It would be nice that an Aviation Magazine like Flying stop copying the general media with scary title like "near-disaster". It looks like the crew reacted as they were trained to. If Bethany Whitfield is a pilot, she should know that flying without any speed indication (flight 447) is very different that just having an autopilot disconnect!

donny swain's picture

MGR.

I AM A EX FLIGHT CONTROL ENGINEER , THIS PROBLEM JUST OCCURED I BELIEVE IT IS TIED TO THE ------PITOT STATIC HEATERS NOT FUNCTIONING IN THE AIRCRAFT COMPUTER------FLIGHT DATA--------------

THIS IS A GROUNDING OF AIRCRAFT UNTIL------RECTIFIED------------

DONNY SWAIN

balt's picture

There is nothing similar in those two incidents apart from the fact that the airplane did exactly what the (auto)pilots asked of it. No grounding necessary...

In the first instance, AF447, the airplane performed a very stable 10kfpm descent while being held in a stall and (massively) excessive AOA by the pilots.

In the second instance, the Caracas flight mentioned above, the airplane flew into an overspeed situation due to changing winds aloft. The overspeed protection system initiated a climb to bleed off excessive speed. That's completely correct and safe behaviour. The crew took over and brought the airplane back down to the cruising level. What's wrong with that?

The first instance highlights a serious training problem inside AF, the second highlights that there was a sustained wind gust on the noise of that flight and all protection systems worked.
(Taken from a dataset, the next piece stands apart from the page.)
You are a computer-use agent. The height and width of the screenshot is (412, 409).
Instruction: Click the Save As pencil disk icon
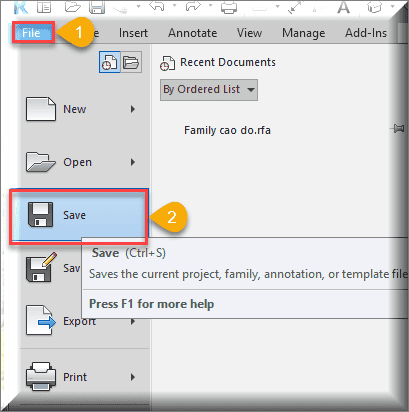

No more, no less.

Cheers

- Balt

airsteve172's picture

The only similarities between flight 447 and this incident are Air France, Airbus and the fact that they were enroute somewhere between Europe and South America.

According to what I've read here about the most recent incident, everything worked as it should have, while AF447 sustained pitot-static instrument failure followed by pilot failure that I believe was a result of the crew being stupified by the fly-by-wire system. If the PIC had bothered to do something as simple and basic as check the attitude indicator, level the aircraft and put the thrust settings somewhere in the cruise range, the outcome of this event might have been dramatically different.

SocalFlyer's picture

Oh, come on guys & gals, give the media sensationalists a break. They have to make a living too, and if they couldn't hype things up they'd be in the welfare line with everyone else!

Brian McCulloch's picture

Incident took place in July, it is now September, why the wait? If all is well why not announce the fact straight afterwards and give the pilots a bonus?
Instead it has to be dissected and analyzed in secret until someone leaks it to a reporter back from holiday.
I am sure Flying has regular, daily or at least weekly "whats up" calls to Boeing, Airbus, regulators and the major airlines and was assured nothing extraordinary, where as having one of the largest jets in the world carrying passengers on a scheduled route coming to within three knots of stalling at 38,000 feet should be treated as being extraordinary. Especially after Flight 477.

BeechV35A's picture

I think the flight crew thought they were under attack by the wind and pulled the nose up as a sign of surrender. It's a cultural thing so please don't criticize them, just accept it.